Originally published on Medium.
Plastic Dinosaur’s normal living space is a big warehouse with a lot of interesting features for it to clamber over and peer behind. But it’s noticed that the bipeds he shares the space with come and go through parts of the barriers that contain him. He’s noticed that they can swing part of the barrier open, pass through the opening and then the barrier closes behind them. He’s seen space behind the barriers that he hasn’t explored. Yet.
Plastic Dinosaur wanders over to the door, peering at things as he goes to see if anything more interesting shows up. Nothing does, and he’s at the barrier. There’s a feature on the barrier, a horizontal piece that sticks out. Plastic Dinosaur peers closely at it, sniffs it and nudges it with its nose. He pushes it this way and that, seeing some movement, but nothing happens. He fails to get past the barrier.
He starts getting hungry, i.e. his battery charge is getting low. Off Plastic Dinosaur trots to his charging block, where he settles down and starts dreaming. He dreams a thousand virtual, parallelized dreams of the barrier and the horizontal bar, pushing it this way and that, pulling it this way and that, rotating it, using his hands and nose and tail. And in one of them, it turns and the barrier opens.
Plastic Dinosaur’s charging is over. He stops dreaming and wakes up, still curious about what’s behind the barrier. So off he goes, and this time Plastic Dinosaur reaches out with his paw, fumbles at the door lever and opens the door. Plastic Dinosaur walks through into a space he’s never seen before.
Shrieking ensues. Plastic Dinosaur has learned to open doors.
This is an article in the series David Clement, Co-Founder of Senbionic, and I are collaborating on regarding the state of the art of neural networks and machine learning using a fictional robotic velociraptor as a fun foil. The first article dealt with its body, the second its neural network brains, the third with attention loops and features and how they can be used to train a neural network and the fourth with potentially adverse effects of simple pattern matching in the form of the velociraptor becoming terrified of white people.

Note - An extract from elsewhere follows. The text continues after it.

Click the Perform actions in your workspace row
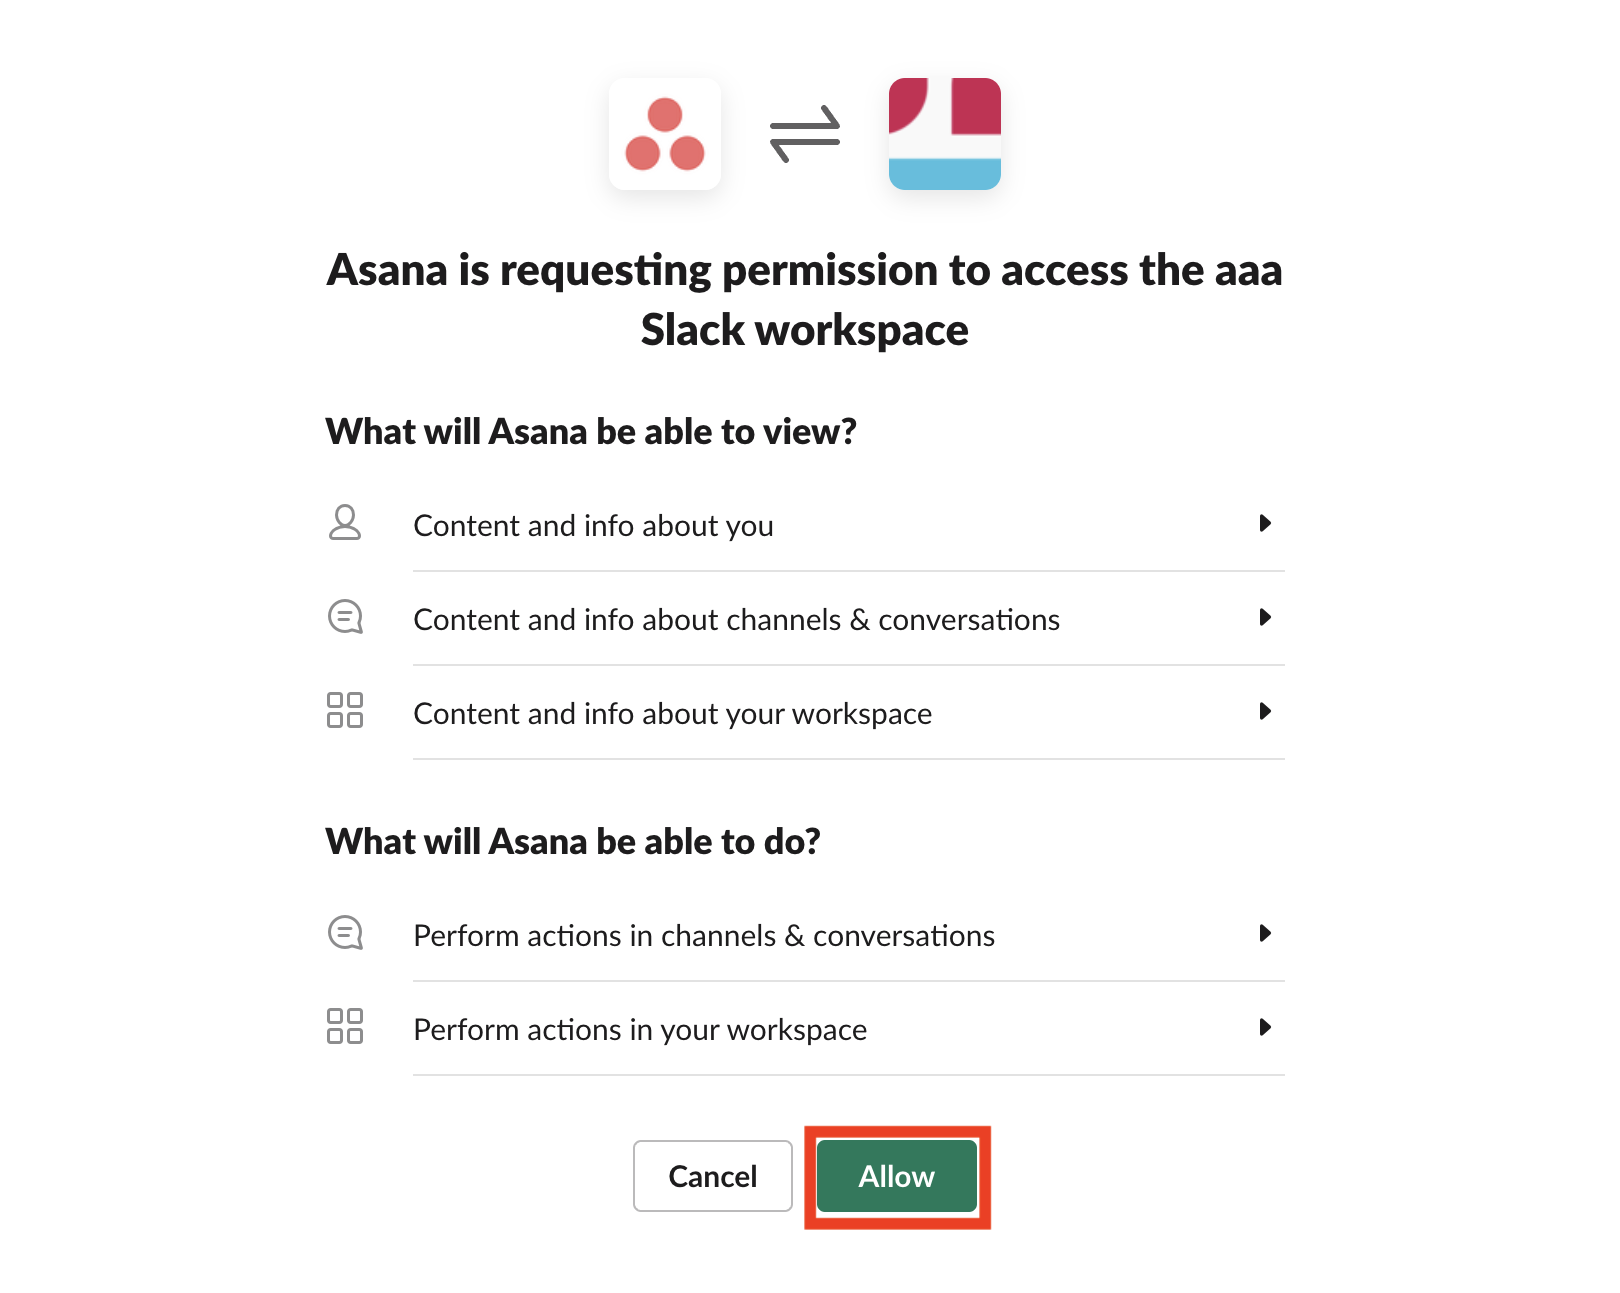 tap(800, 1028)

Suffice it to say that he’s a sensor-laden, lithium-ion battery powered, induction charged, aluminum and plastic robot wrapped in smart fabric and that he’s run by three neural networks. The first is cerebellumnet, which pays attention to the inside of his body and controls his motion, just as our autonomic nervous system and cerebellum control ours. The second is amygdalanet, which replicates the fight or flight, emotions (especially fear) and unconscious decision making of our amygdala. The third is curiousnet, which pays attention to the world outside of his body and is wired to explore new things and identify them.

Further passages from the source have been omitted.